Sul piano culturale, è chiaro che il cristianesimo ha un’idea altissima dell’uomo, di ciò che è e di ciò che può diventare. Vi ricordate di quando gli anticlericali più acidi ci dicevano che noi cristiani “umiliavamo l’uomo in nome di Dio”? Ricordate Le fonti del Clitunnno, quando il vecchio Carducci si lasciò andare all’enfasi della sua cirrosi epatica, e pianse su Roma collassata (“Roma più non trionfa!”) da quando “un galileo / di rosse chiome il Campidoglio ascese, / gittolle in braccio una sua croce, e disse: / Portala, e servi”. Ah sì!? La fede cristiana umilia l’uomo? Il cuore del rito battesimale dice il contrario: nel disegno divino ogni uomo può e deve essere sacerdote, re e profeta. Sì, anche re, in un mondo dove l’unico re che conta è quello di denari quando si gioca a sette e mezzo!
Sul piano sacramentale il crisma sulla fronte del battezzato, accompagnato da quelle tre… magiche parole, vuol dire che la liberazione dall’ipoteca del pauroso squilibrio che, nascendo, ogni uomo si porta dentro, la liberazione dal “peccato originale”, non è fine a se stessa, ma è il necessario presupposto di una vita che, se lui ne accetta le dinamiche, sarà strepitosa.
“Cristiani”, cioè ambiziosi al di là di ogni possibile esagerazione. “Semo cristiani, e alora semo boni e volémose bene!”, diciamo a Gubbio quando la squadra di calcio ha perso in casa e qualcuno minaccia sfracelli. “Semo cristiani, e alora semo boni e volémose bene!”: siamo tentati di ripetere ogni giorno. No, non basta, questo è minimalismo deteriore!
Siamo cristiani, e allora giorno dopo giorno, in base a quel sacerdozio dei fedeli che per noi è un’attribuzione identitaria (mentre per i diaconi, presbiteri e i vescovi è un’attribuzione di servizio) celebriamo e offriamo la vita per quello che è, un dono, e niente affatto un giocattolo (come dicono alcuni) o una tragedia (come dicono altri).

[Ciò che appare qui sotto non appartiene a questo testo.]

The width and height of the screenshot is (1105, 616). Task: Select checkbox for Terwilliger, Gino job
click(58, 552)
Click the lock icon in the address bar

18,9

Siamo cristiani, e allora contribuiamo a cambiare in meglio la realtà che ci circonda, quella a contatto immediato e quella del mondo intero, che a tutti è stato affidato come un giardino da coltivare.
Siamo cristiani e allora, con la vita più che con le parole, cantiamo la bellezza della vita e della morte: l’ultimo, splendido libro di Alberto Maggi la chiama L’ultima Beatitudine.